After the visit, she and the president returned to campus, developed a plan to show the donor they were dealing with the issues she raised, and obtained a $50,000 gift from the woman a few months later.

A Fundraiser Offends a Donor

Photo of Carol Weisman

THE PROBLEM: A solicitation or other contact with a fundraiser angers a donor.

Offended donors are often mollified by an apology, as long as it’s sincere and comes quickly, says Carol Weisman, a St. Louis consultant who advises nonprofit boards. She says she recently got a call from an organization whose chief fundraiser had angered a wealthy executive from the music industry who offered to organize a big concert to benefit the group.

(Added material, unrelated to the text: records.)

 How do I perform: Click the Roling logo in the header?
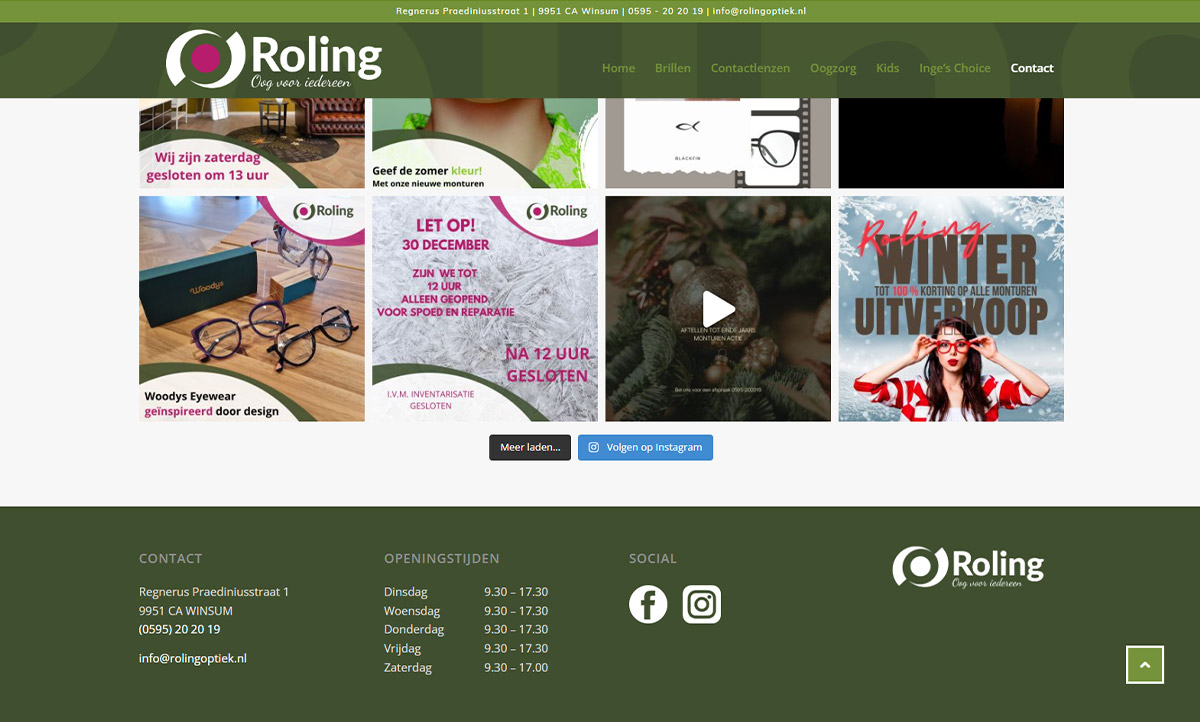[273, 60]
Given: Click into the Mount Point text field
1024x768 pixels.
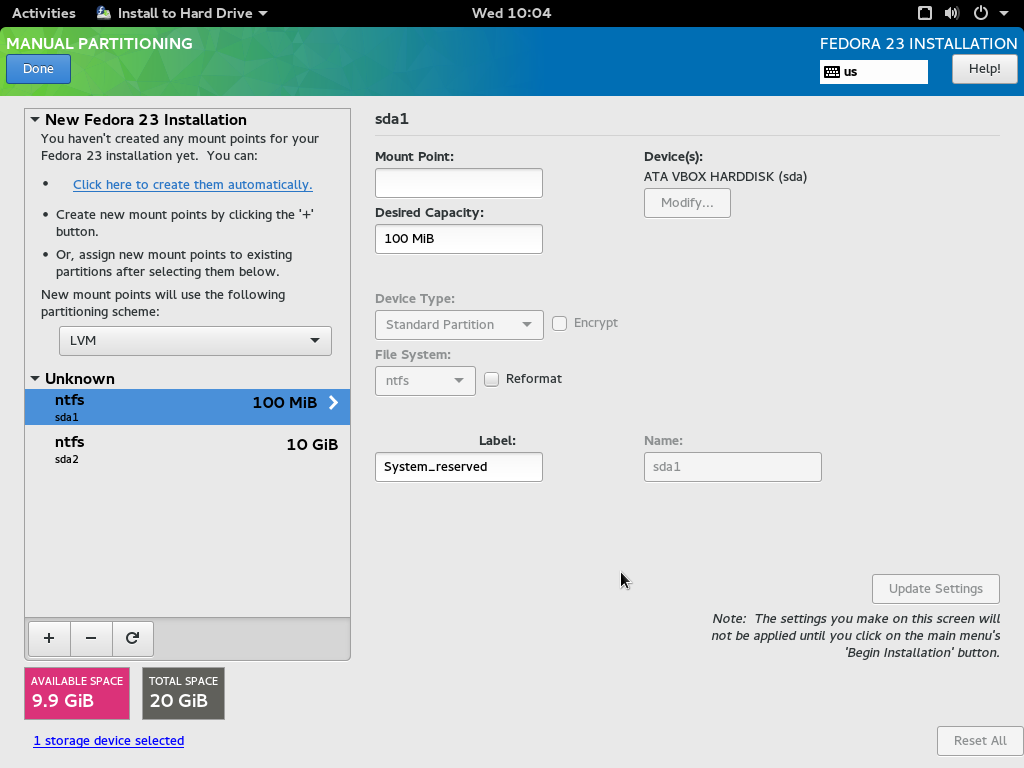Looking at the screenshot, I should (x=458, y=183).

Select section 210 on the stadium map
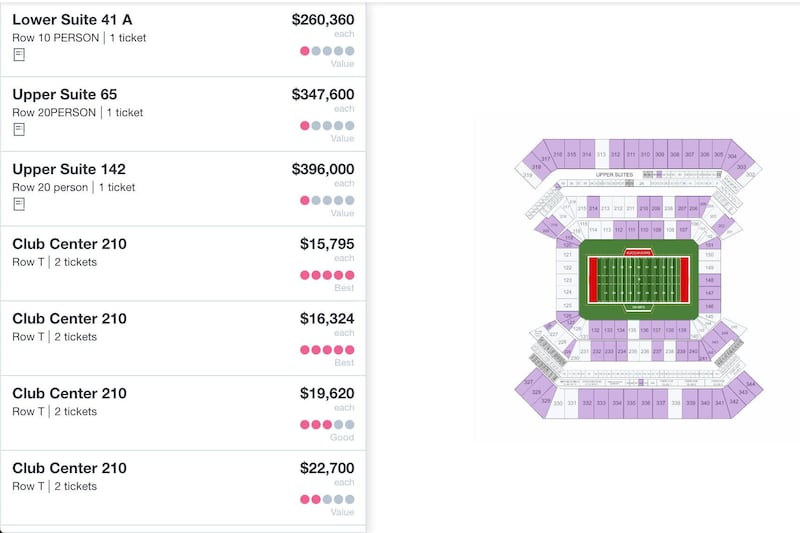point(643,208)
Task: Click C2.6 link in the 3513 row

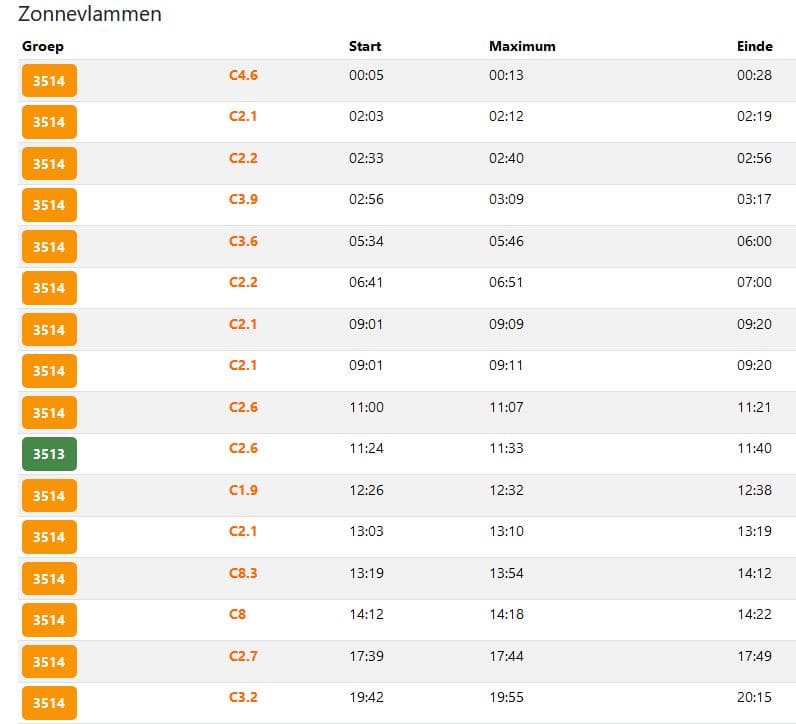Action: pyautogui.click(x=243, y=448)

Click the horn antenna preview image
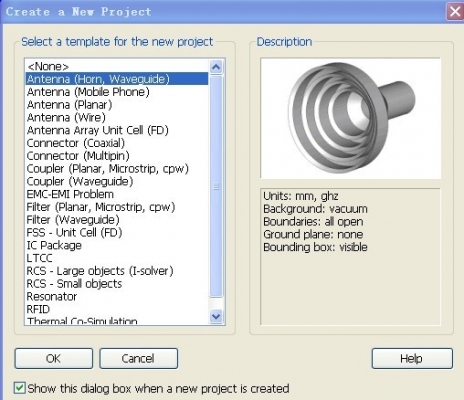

Instead of hearing the man out or graciously accepting his offer, the fundraiser, a former trial lawyer, “started interrogating him rather than asking him to share his vision for the event, and he was really offended,” Ms. Weisman says.


THE SOLUTION: To defuse the situation, Ms. Weisman called the man, apologized, and offered to introduce him to some of the organization’s trustees. She also told the fundraiser to make amends. “I had her write him a note that we sent him with some mixed nuts,” Ms. Weisman says. The note, she recalls, said, “Sorry I went nuts. It’s people like you who made me want to do this work.”

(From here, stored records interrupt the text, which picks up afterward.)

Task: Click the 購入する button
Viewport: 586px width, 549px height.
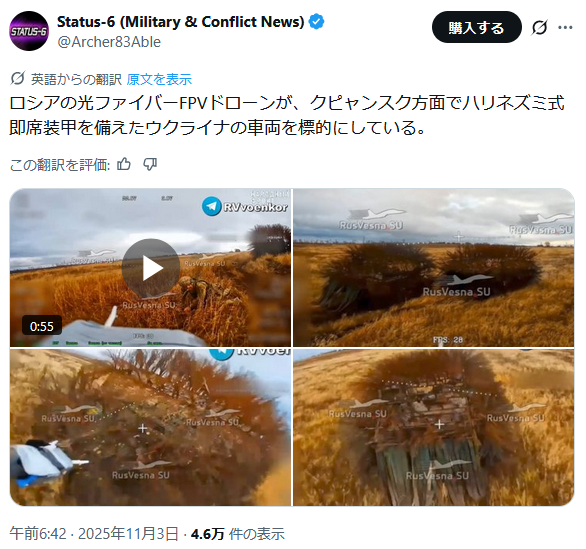Action: click(x=476, y=27)
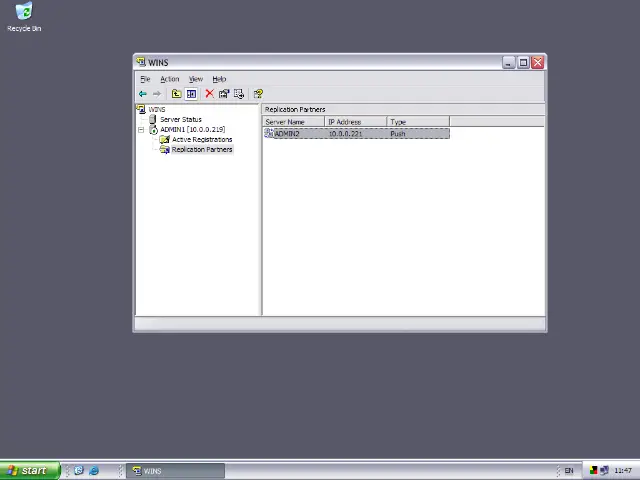Image resolution: width=640 pixels, height=480 pixels.
Task: Select the WINS root tree node
Action: tap(157, 109)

With the donor’s anger assuaged, plans for the concert are moving forward, Ms. Weisman says. “We all make mistakes. It’s how you manage mistakes, not that you make them.”

A Donor’s Request Is Ignored

THE PROBLEM: A donor makes clear who should get a pitch, but the charity disregards that advice.

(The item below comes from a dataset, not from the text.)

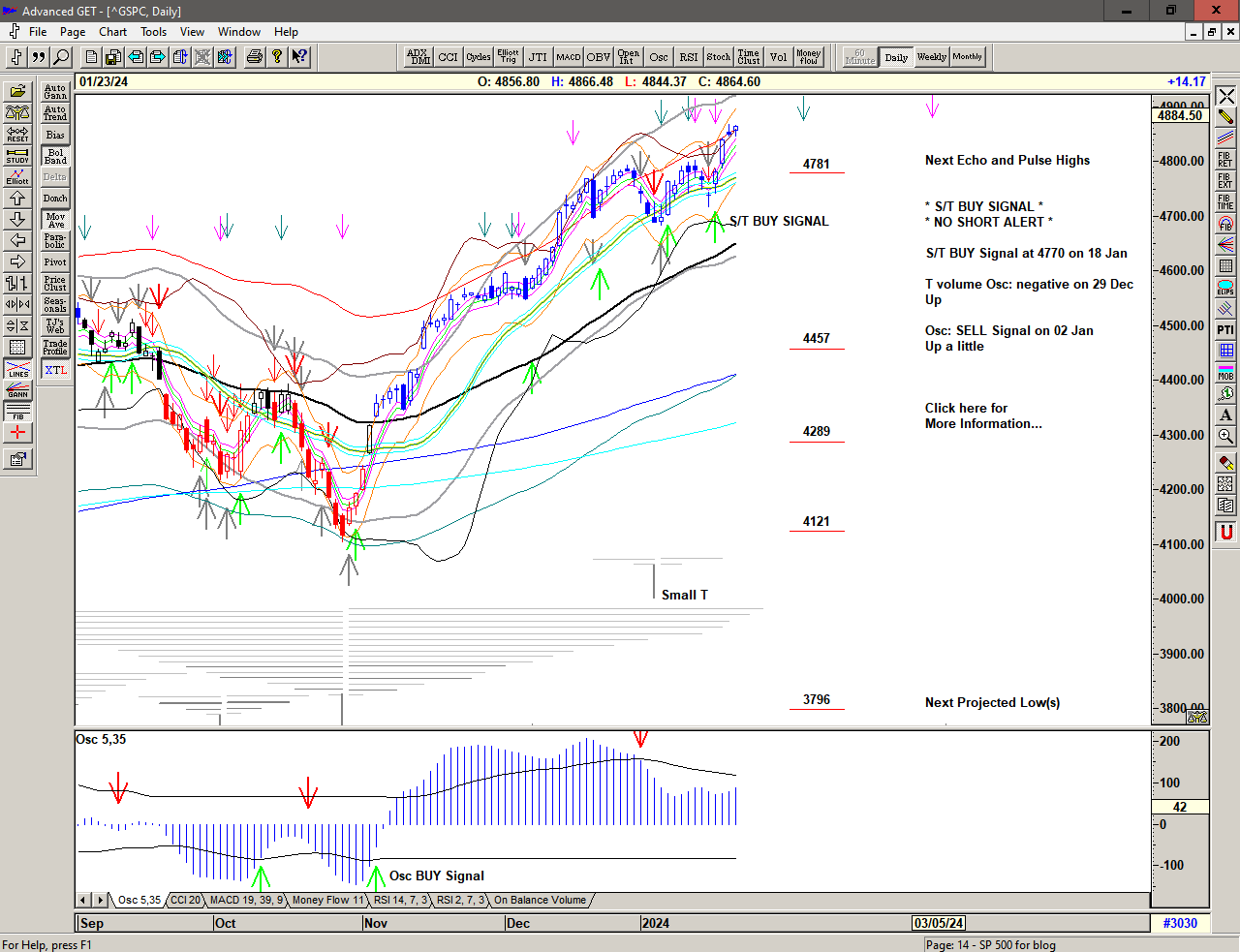Toggle the Mov Ave study overlay
1240x952 pixels.
click(x=55, y=220)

Nancy Raybin, a New York fundraising consultant, says she once advised a charity about asking a wealthy couple for a big gift. In previous discussions, the wife had said that she wanted her adult son to be included in the solicitation to get him more engaged in the family’s philanthropy.

But a trustee who knew the mother decided on a different approach, says Ms. Raybin. “She said, ‘I know the mother, I will get the gift.’ The trustee failed to include the son in the solicitation, and no gift was made.”


THE SOLUTION: Fundraisers should make a point of learning donors’ preferences for how they want to be solicited and follow those wishes, says Ms. Raybin.

A Donor Is Bored by a Pitch

Photo of Kent Dove

THE PROBLEM: A couple is ignored and bored by a lengthy presentation seeking a big gift.

A donor who asked not to be named says she and her husband were recently subjected to an overly long presentation by too many fundraisers, not asked for their thoughts, and given short shrift when they asked for a proposal. “Needless to say,” the donor says, “they did not get our gift.”

THE SOLUTION: If fundraisers want to win big contributions consistently, says Kent Dove, who recently retired from a senior fundraising position at the Indiana University Foundation, in Bloomington, they must keep in mind a simple rule:


“The right person asks the right donor for the right purpose for the right amount at the right time in the right form,” Mr. Dove explains. “That’s the outline any fundraiser worth his salt follows.” Fundraisers need to hold discussions with fellow staff and board members to pin down all six elements before the solicitation takes place.

“That kind of discipline,” he adds, “pays enormous dividends.”